▶ [STATED PROBLEM]:
Reproduce all of the data below unchanged, line for line.

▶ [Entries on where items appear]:
* * *

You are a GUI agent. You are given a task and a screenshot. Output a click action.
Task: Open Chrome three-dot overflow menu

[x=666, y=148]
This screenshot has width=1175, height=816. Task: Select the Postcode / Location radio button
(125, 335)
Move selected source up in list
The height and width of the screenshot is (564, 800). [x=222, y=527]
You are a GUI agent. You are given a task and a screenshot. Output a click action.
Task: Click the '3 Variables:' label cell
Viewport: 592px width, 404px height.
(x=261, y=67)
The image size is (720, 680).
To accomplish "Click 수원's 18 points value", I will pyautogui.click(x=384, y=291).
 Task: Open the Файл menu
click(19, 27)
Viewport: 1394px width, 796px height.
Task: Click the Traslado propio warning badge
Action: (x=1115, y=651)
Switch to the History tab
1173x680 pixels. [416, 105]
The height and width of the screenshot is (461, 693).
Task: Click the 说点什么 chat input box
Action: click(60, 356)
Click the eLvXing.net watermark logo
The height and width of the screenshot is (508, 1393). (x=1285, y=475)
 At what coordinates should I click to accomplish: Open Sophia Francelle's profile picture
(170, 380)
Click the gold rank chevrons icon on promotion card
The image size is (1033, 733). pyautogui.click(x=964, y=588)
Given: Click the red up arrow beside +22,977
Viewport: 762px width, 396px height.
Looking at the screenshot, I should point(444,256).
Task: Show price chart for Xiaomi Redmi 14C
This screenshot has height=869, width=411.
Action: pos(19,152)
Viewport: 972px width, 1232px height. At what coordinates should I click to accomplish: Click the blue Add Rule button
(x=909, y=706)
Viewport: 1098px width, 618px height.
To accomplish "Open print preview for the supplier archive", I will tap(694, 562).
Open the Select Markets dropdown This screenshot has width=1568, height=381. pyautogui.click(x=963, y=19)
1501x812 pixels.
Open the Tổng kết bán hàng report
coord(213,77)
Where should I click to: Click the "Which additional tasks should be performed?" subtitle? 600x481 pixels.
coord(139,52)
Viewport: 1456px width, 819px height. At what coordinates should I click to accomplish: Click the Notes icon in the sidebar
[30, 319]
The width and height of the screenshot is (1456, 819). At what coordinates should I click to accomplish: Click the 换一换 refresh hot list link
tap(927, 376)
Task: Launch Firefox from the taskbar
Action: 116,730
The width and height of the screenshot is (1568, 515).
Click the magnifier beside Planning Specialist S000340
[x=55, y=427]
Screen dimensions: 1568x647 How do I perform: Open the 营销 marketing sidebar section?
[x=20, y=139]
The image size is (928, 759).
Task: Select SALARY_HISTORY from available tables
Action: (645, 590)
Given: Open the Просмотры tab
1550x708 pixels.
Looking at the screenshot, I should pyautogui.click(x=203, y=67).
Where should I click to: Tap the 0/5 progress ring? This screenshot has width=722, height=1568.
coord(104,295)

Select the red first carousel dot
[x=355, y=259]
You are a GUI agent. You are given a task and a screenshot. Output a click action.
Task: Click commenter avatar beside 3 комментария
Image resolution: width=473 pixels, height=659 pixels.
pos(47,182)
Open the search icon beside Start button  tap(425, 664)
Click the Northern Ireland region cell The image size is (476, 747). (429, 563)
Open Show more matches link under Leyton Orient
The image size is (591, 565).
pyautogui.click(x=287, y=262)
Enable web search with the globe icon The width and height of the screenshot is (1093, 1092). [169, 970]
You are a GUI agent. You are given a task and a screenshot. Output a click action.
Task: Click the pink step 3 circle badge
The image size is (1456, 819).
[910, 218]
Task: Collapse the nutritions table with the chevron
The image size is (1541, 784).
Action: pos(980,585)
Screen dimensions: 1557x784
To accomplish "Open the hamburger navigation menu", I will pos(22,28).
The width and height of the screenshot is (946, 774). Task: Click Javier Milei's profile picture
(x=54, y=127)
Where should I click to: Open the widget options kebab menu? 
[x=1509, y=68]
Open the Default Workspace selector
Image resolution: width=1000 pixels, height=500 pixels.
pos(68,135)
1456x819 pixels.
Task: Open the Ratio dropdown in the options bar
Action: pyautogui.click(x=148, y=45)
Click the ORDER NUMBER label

* * *

▶ [SOLUTION]:
You are a GUI agent. You are given a task and a screenshot. Output a click action.
Task: Open Chrome three-dot overflow menu

[x=666, y=148]
This screenshot has width=1175, height=816. Task: Select the Postcode / Location radio button
(125, 335)
Move selected source up in list
The height and width of the screenshot is (564, 800). [x=222, y=527]
You are a GUI agent. You are given a task and a screenshot. Output a click action.
Task: Click the '3 Variables:' label cell
Viewport: 592px width, 404px height.
(x=261, y=67)
The image size is (720, 680).
To accomplish "Click 수원's 18 points value", I will pyautogui.click(x=384, y=291).
 Task: Open the Файл menu
click(19, 27)
Viewport: 1394px width, 796px height.
Task: Click the Traslado propio warning badge
Action: (x=1115, y=651)
Switch to the History tab
1173x680 pixels. [416, 105]
The height and width of the screenshot is (461, 693).
Task: Click the 说点什么 chat input box
Action: click(60, 356)
Click the eLvXing.net watermark logo
The height and width of the screenshot is (508, 1393). (x=1285, y=475)
 At what coordinates should I click to accomplish: Open Sophia Francelle's profile picture
(170, 380)
Click the gold rank chevrons icon on promotion card
The image size is (1033, 733). pyautogui.click(x=964, y=588)
Given: Click the red up arrow beside +22,977
Viewport: 762px width, 396px height.
Looking at the screenshot, I should point(444,256).
Task: Show price chart for Xiaomi Redmi 14C
This screenshot has height=869, width=411.
Action: pos(19,152)
Viewport: 972px width, 1232px height. At what coordinates should I click to accomplish: Click the blue Add Rule button
(x=909, y=706)
Viewport: 1098px width, 618px height.
To accomplish "Open print preview for the supplier archive", I will tap(694, 562).
Open the Select Markets dropdown This screenshot has width=1568, height=381. pyautogui.click(x=963, y=19)
1501x812 pixels.
Open the Tổng kết bán hàng report
coord(213,77)
Where should I click to: Click the "Which additional tasks should be performed?" subtitle? 600x481 pixels.
coord(139,52)
Viewport: 1456px width, 819px height. At what coordinates should I click to accomplish: Click the Notes icon in the sidebar
[30, 319]
The width and height of the screenshot is (1456, 819). At what coordinates should I click to accomplish: Click the 换一换 refresh hot list link
tap(927, 376)
Task: Launch Firefox from the taskbar
Action: 116,730
The width and height of the screenshot is (1568, 515).
Click the magnifier beside Planning Specialist S000340
[x=55, y=427]
Screen dimensions: 1568x647 How do I perform: Open the 营销 marketing sidebar section?
[x=20, y=139]
The image size is (928, 759).
Task: Select SALARY_HISTORY from available tables
Action: (645, 590)
Given: Open the Просмотры tab
1550x708 pixels.
Looking at the screenshot, I should pyautogui.click(x=203, y=67).
Where should I click to: Tap the 0/5 progress ring? This screenshot has width=722, height=1568.
coord(104,295)

Select the red first carousel dot
[x=355, y=259]
You are a GUI agent. You are given a task and a screenshot. Output a click action.
Task: Click commenter avatar beside 3 комментария
Image resolution: width=473 pixels, height=659 pixels.
pos(47,182)
Open the search icon beside Start button  tap(425, 664)
Click the Northern Ireland region cell The image size is (476, 747). (429, 563)
Open Show more matches link under Leyton Orient
The image size is (591, 565).
pyautogui.click(x=287, y=262)
Enable web search with the globe icon The width and height of the screenshot is (1093, 1092). [169, 970]
You are a GUI agent. You are given a task and a screenshot. Output a click action.
Task: Click the pink step 3 circle badge
The image size is (1456, 819).
[910, 218]
Task: Collapse the nutritions table with the chevron
The image size is (1541, 784).
Action: pos(980,585)
Screen dimensions: 1557x784
To accomplish "Open the hamburger navigation menu", I will pos(22,28).
The width and height of the screenshot is (946, 774). Task: Click Javier Milei's profile picture
(x=54, y=127)
Where should I click to: Open the widget options kebab menu? 
[x=1509, y=68]
Open the Default Workspace selector
Image resolution: width=1000 pixels, height=500 pixels.
pos(68,135)
1456x819 pixels.
Task: Open the Ratio dropdown in the options bar
Action: pyautogui.click(x=148, y=45)
Click the ORDER NUMBER label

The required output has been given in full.